There aren’t going to be hordes of US citizens going to Europe for TAVR. But as Raj knows, it’s key to get the buy in for randomization locked in up front.


 

Charanjit S. Rihal, MD (Mayo Clinic, Rochester, MN), replies:

Completely in agreement that randomization is best. However, what we don’t want is to enroll patients who will drop out the instant they don’t get assigned to the treatment they were hoping for. 

If after a full discussion, a well-informed patient chooses TAVR, then I don’t believe there is anything to stop you from performing an off-label procedure with a commercially available device. CMS will not pay for it. However, for a self-pay patient you wouldn’t be billing CMS or other third party payer anyway. I would consult your business office and compliance officer.
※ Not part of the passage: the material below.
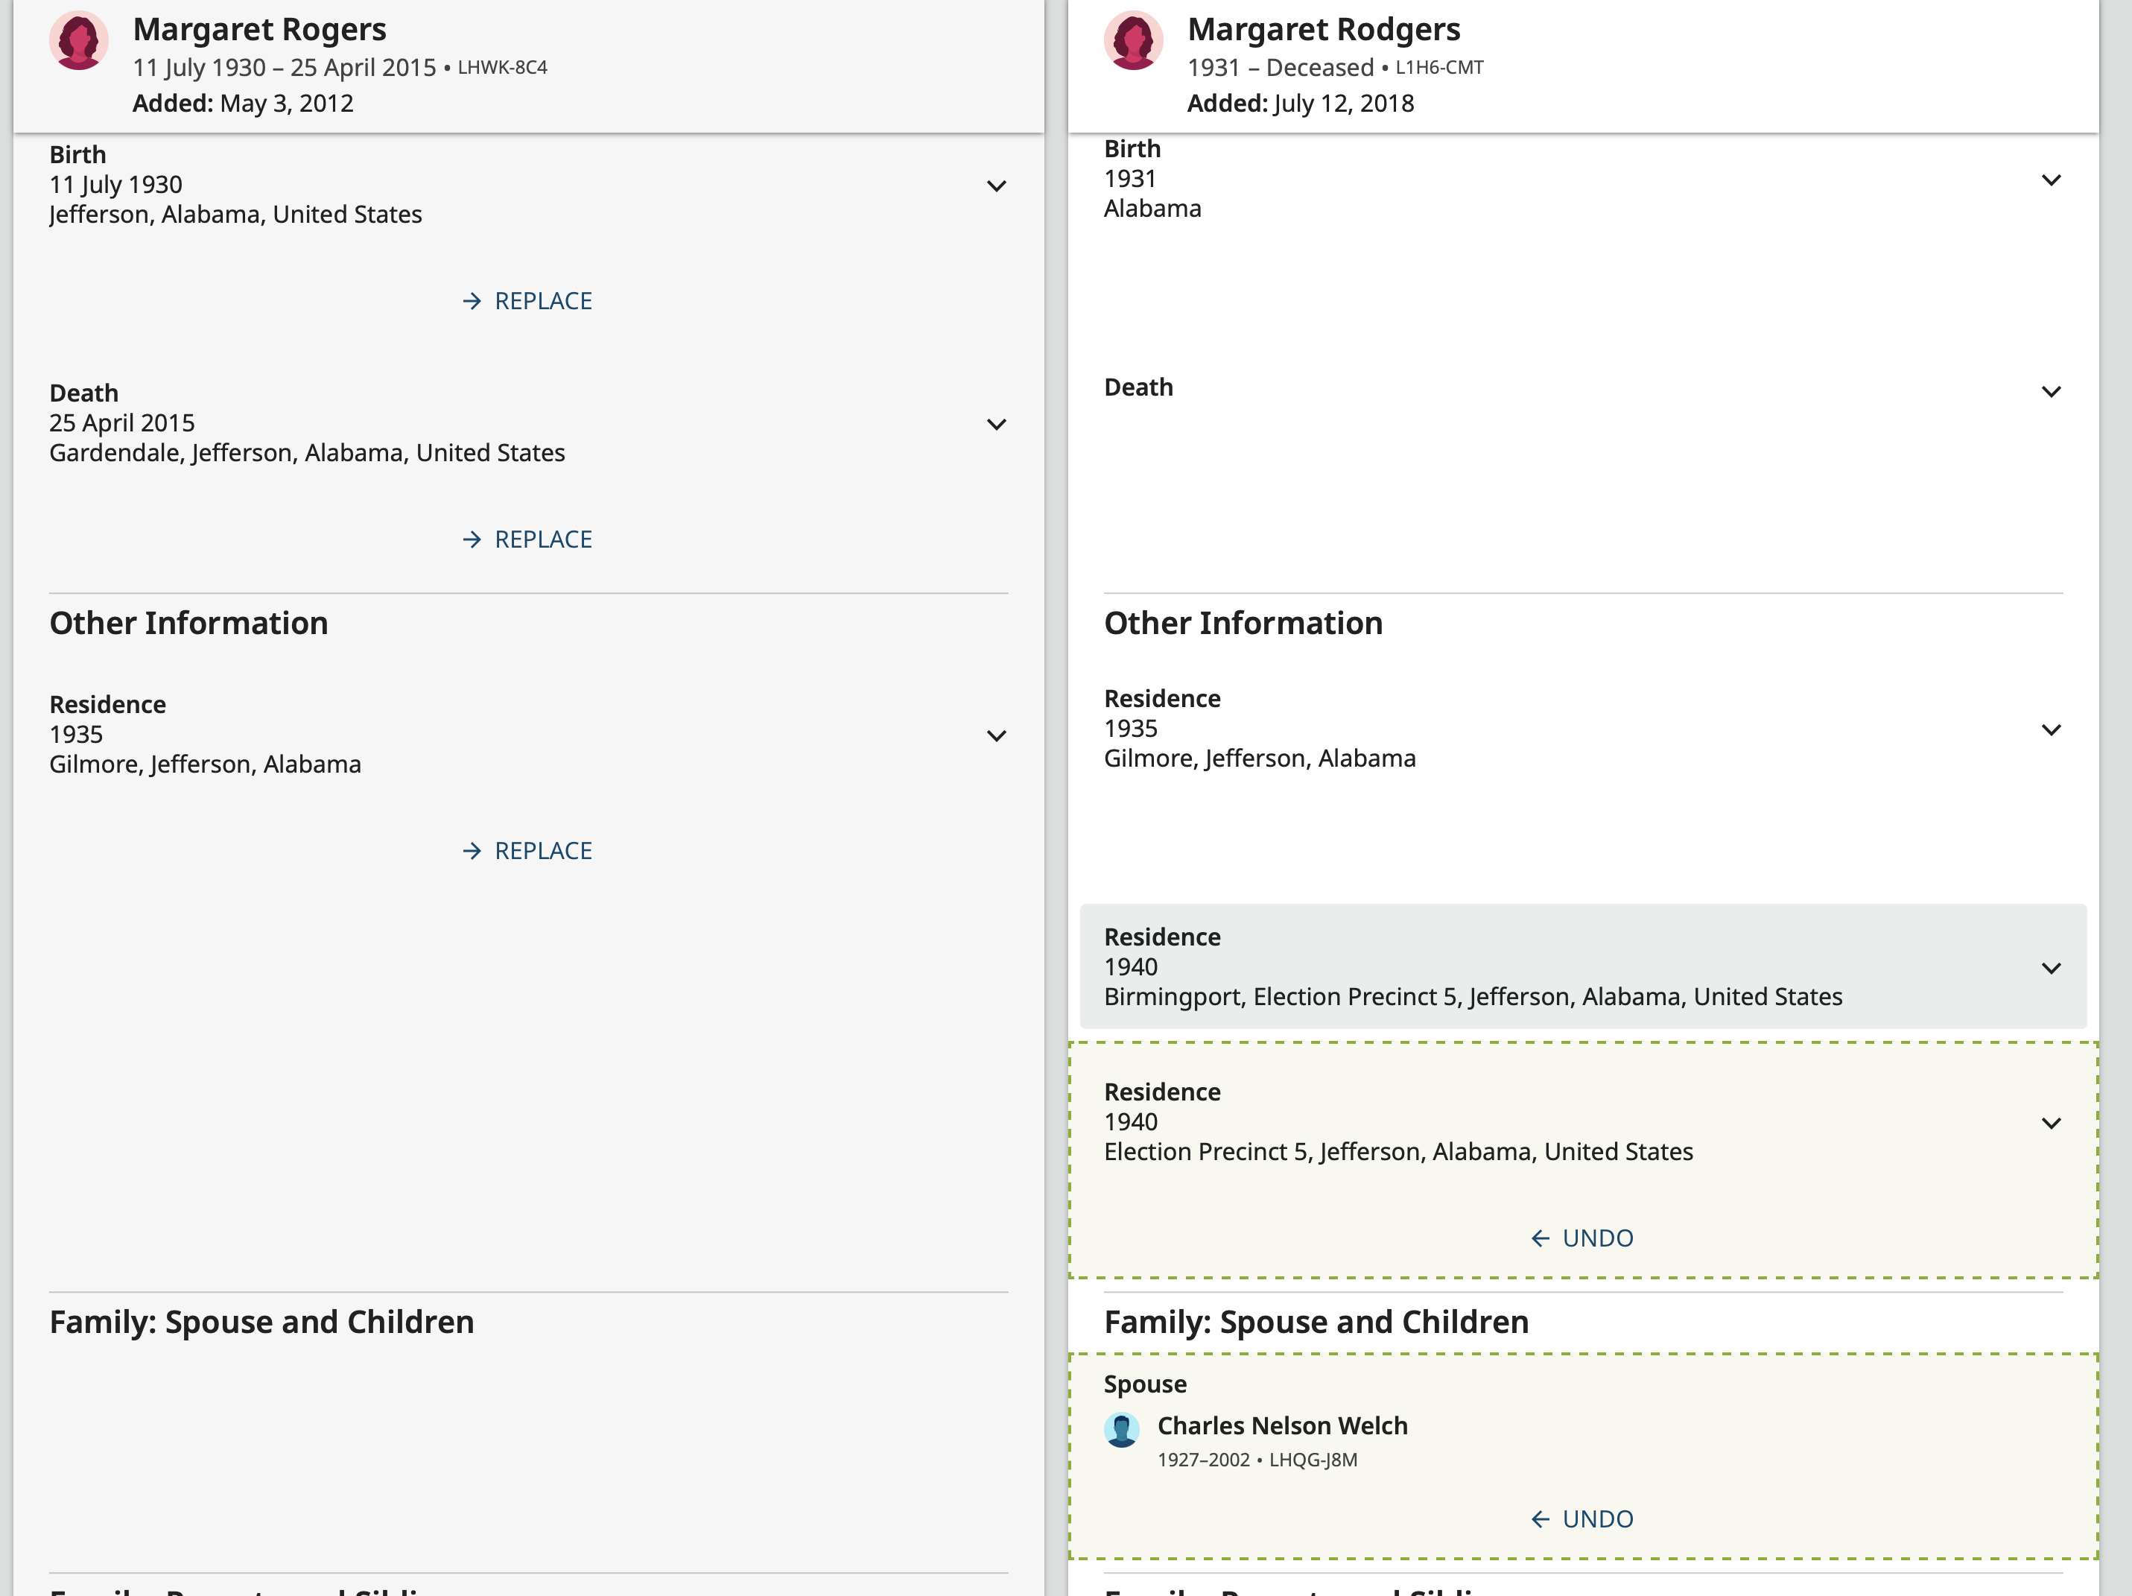Expand left Birth 11 July 1930 details
Image resolution: width=2132 pixels, height=1596 pixels.
point(996,186)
ps: TAVR costs probably just dropped 30% in the United Kingdom.


 
Augusto Pichard, MD (Medstar Washington Hospital Center, Washington, DC), replies:


Very good comments from many of you.

Scientific progress has many expressions, not all arising from randomized trials. Ron Waksman in our group has initiated a 250-patient registry of TAVR in low-risk patients. This is an FDA-approved study, with all the needed scientific rigor. It is also approved by CMS for reimbursement. About 20 patients have been enrolled so far.


 
Kern replies:


The ethical dilemma of using a new interventional methodology when high-quality study data are insufficient or missing is familiar to those of us who were brought up in the time when new coronary device designs came to market every 6-12 months. Recall how directional coronary atherectomy and brachytherapy, to name just a few, were adopted and used widely (and billed for) before randomized study data showed no benefit and the procedures were abandoned.
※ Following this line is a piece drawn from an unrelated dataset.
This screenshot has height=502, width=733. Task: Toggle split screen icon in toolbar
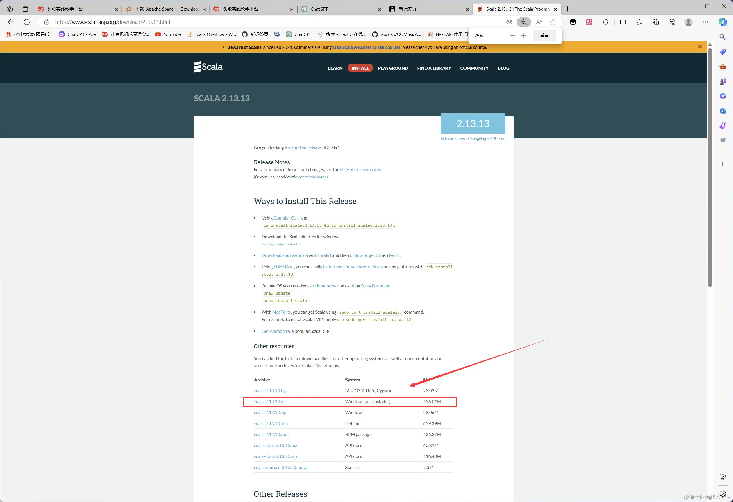623,22
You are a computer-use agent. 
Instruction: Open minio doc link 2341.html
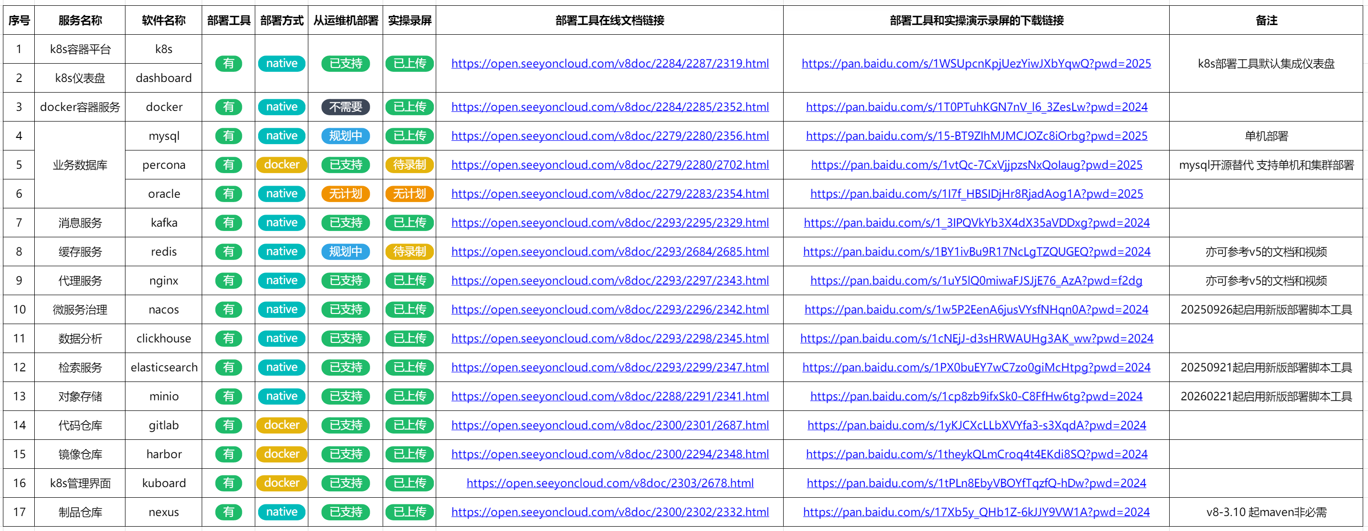610,397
The use of TAVR has more risk than a new coronary stent but the concept is not that much different. I believe a new procedure should be subject to scientific validation studies but the major validation of TAVR has been done, with refinements ongoing regarding its late complications and durability.

Use of the TAVR will be a standard of care within 5 years for patients with aortic stenosis. The option for participation in studies is my preference, but many operators want to provide the low-risk patient needing AVR with this choice now. The reimbursement issue is separate and not related to the standard-of-care issue.